PASSAGE GIVEN
● ● ●

High Voltage Battery Data

[FordAnglia]

Greetings,

I'm bored during my daily commute. I use the time behind the wheel, while traveling in heavy traffic on both side streets and in the HOV lane, to explore the B250e. Recently I discovered the "Hidden Menu" thanks to Cardonman and my follow up post.

Yesterday I was able to see the charging voltage and current while on an L2 charger.

The L2 EVSE at work (ClipperCreek) doesn't connect to my iPhone (the public ChargePoint equipment does) so I don't know the charger power level.
From the vehicle display we have 318V and +15A, or 4.77kW - this is DC at the vehicle's high-voltage battery. The (+) means current flowing into the battery.
The numbers are lower than I was expecting. Shouldn't the L2 charger be 6.6kW? AC input of 32A at 208V. When I returned to the vehicle it was fully charged, and current fell to 0A. I'll repeat this experiment next time I'm on the "high power" L2 charger at work.


The vehicle also displays the 12V battery data. A lead-acid (ordinary "car battery") requires 14V to charge.

Oops - Can't post more than two PIX here, need to make a reply post to upload the next PIX.

 

[FordAnglia]

Now we drive the vehicle on the road.

We have a full charge, 334V and no current (vehicle not moving)

Accelerating to highway speed draws high current from the high-voltage battery. The (-) indicates discharge.

● ● ●

PROBLEMS TO SOLVE
(1) From the forum thread on high-voltage battery data, copy verbatim the part that opens with the words containing "I'm bored during" and closes with "an L2 charger.".
(2) Write the next part of the forum thread on high-voltage battery data, picking up after its last sentence.

DATA LINES
● ● ●

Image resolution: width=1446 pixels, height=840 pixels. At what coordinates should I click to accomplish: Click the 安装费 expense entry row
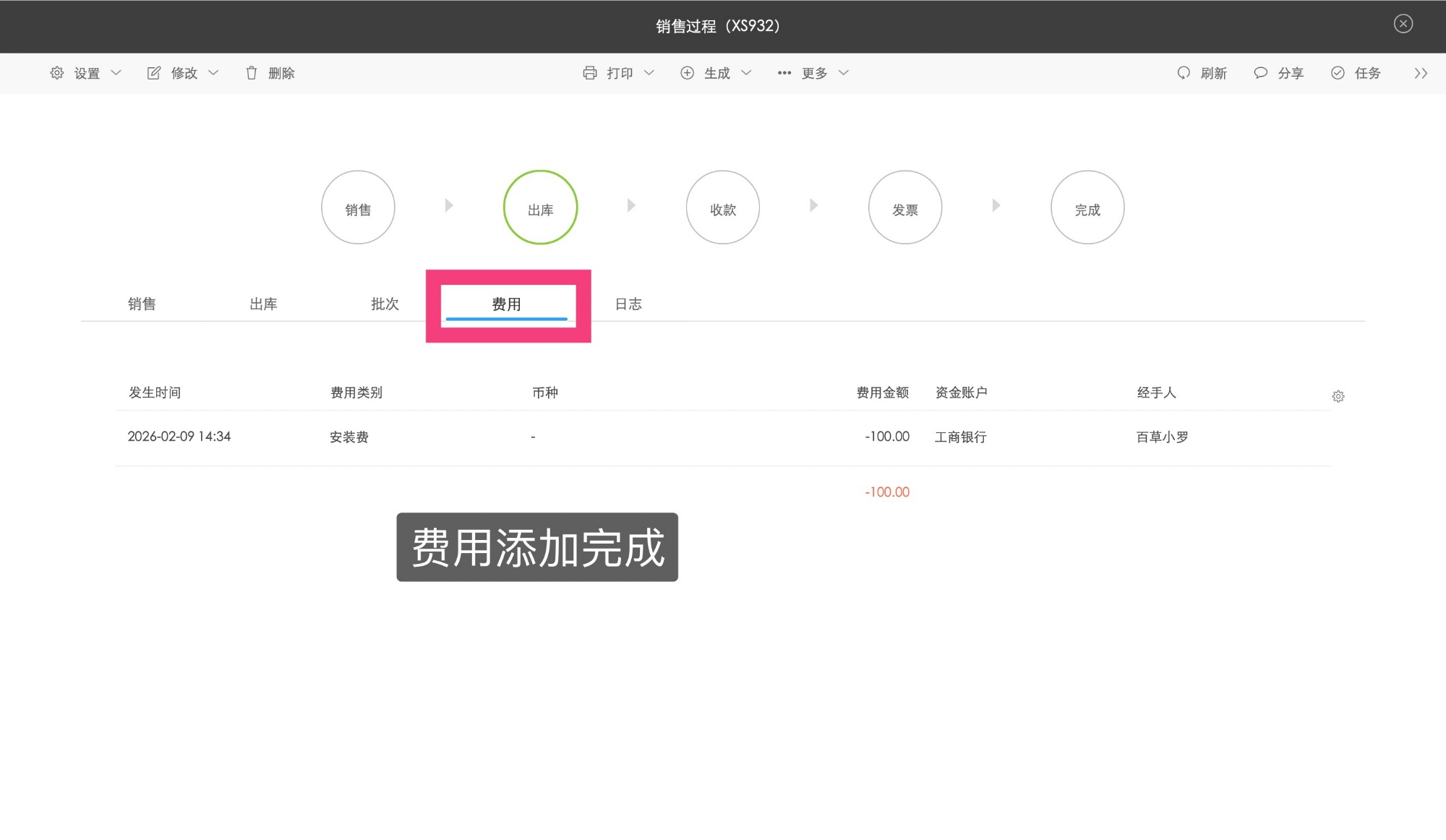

● ● ●

TASK-BY-TASK RESULTS
(1)
I'm bored during my daily commute. I use the time behind the wheel, while traveling in heavy traffic on both side streets and in the HOV lane, to explore the B250e. Recently I discovered the "Hidden Menu" thanks to Cardonman and my follow up post.

Yesterday I was able to see the charging voltage and current while on an L2 charger.

(2)
Wow, nearly one hundred amps, and I'm being gentle!


I don't have much runway in heavy traffic, and I'm in "E" Mode, even more current. Now 230A!

I'll have to find a longer runway and select "S" Mode, wondering how many Amps we can get.

To Be Continued...

 

[FordAnglia]

Now we do some Regen braking. Energy from the motor is returned to the High-voltage battery.

As expected the current is (+), the high-voltage battery is charging. Notice the high-voltage battery voltage goes up slightly.
The Regen will always be less than the energy taken out. We don't have a perpetual energy machine. The principle of "Conservation of Energy" - and Mother Nature rule here.

Now we're coasting. No energy in or out of the high-voltage battery.


To Be Continued...

Peter,

 

[hallcp]

This is fascinating! Thanks for doing this experiment. And it looks like the needle on the dial to the right also matches what you're seeing, only now we have some notion of what 75A looks like.

 

[FordAnglia]

This is fascinating! Thanks for doing this experiment. And it looks like the needle on the dial to the right also matches what you're seeing, only now we have some notion of what 75A looks like.

I was quite surprised to see "hundreds of Amps" flowing! In my day job we're chasing microAmps of power...

I'm trying to wrap my head around the current flow during B250e charging. So far I've only seen 15Amps (and roughly 320V) displayed on the secret menu during charging.

That is roughly 5kW (15*320) Yet we know the B250e has a Tesla 9.6kW on-board charger. The secret menu display is most likely DC values as recorded by the BMS (Battery Management System)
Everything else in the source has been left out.